----- MATERIAL PROVIDED -----

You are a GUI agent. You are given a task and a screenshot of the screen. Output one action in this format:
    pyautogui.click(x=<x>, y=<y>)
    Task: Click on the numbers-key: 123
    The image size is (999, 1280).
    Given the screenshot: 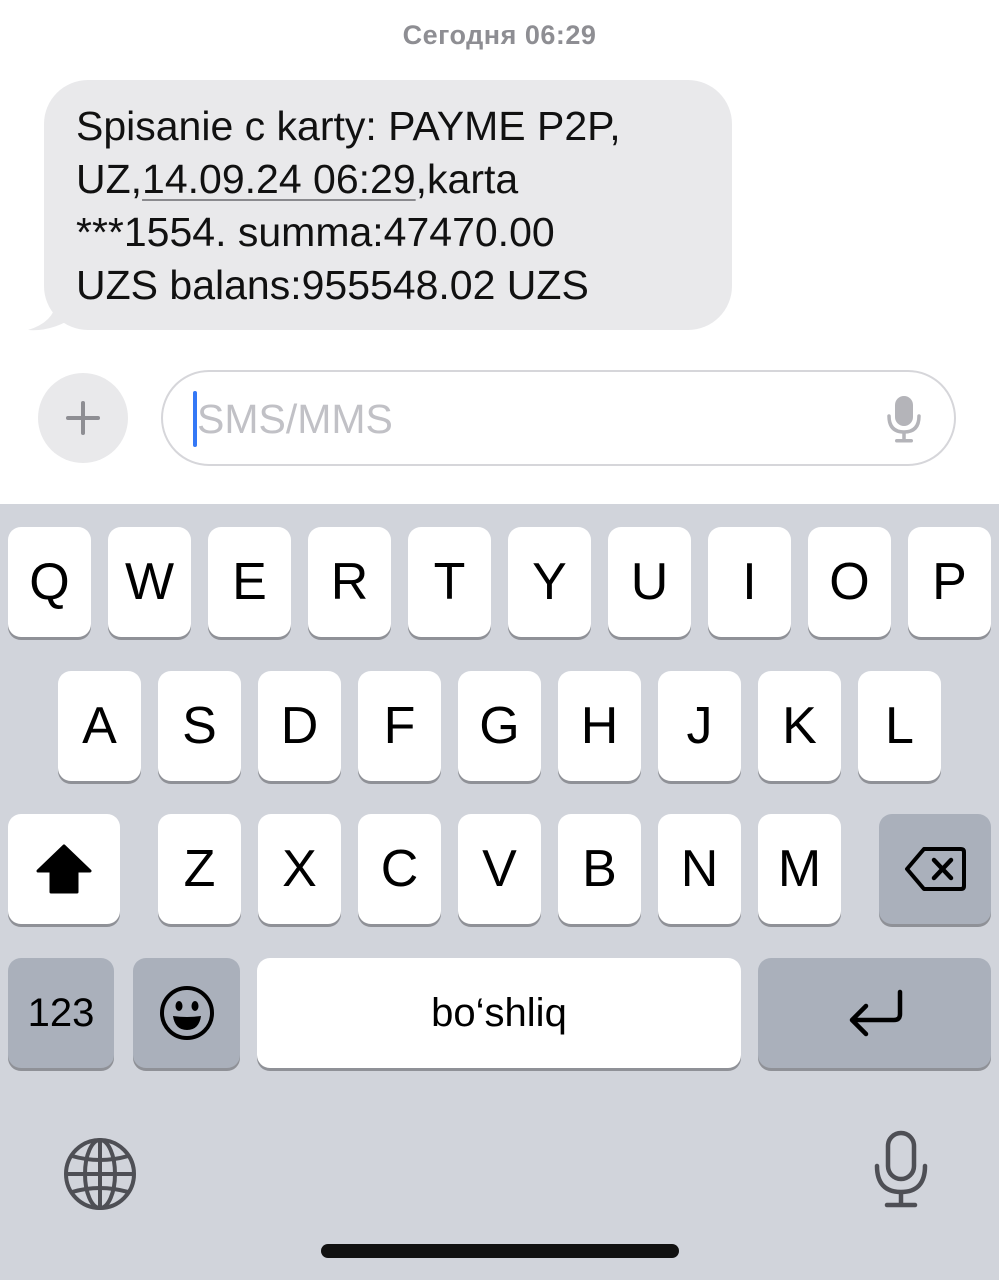 What is the action you would take?
    pyautogui.click(x=61, y=1013)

-----

* _REQUIRED WORK_
Reproduce every line unchanged, starting from the first of the rows above and running down through the line that contains "The image size is (999, 1280).", including that line.

* _OUTPUT OF THE TASK_
You are a GUI agent. You are given a task and a screenshot of the screen. Output one action in this format:
    pyautogui.click(x=<x>, y=<y>)
    Task: Click on the numbers-key: 123
    The image size is (999, 1280).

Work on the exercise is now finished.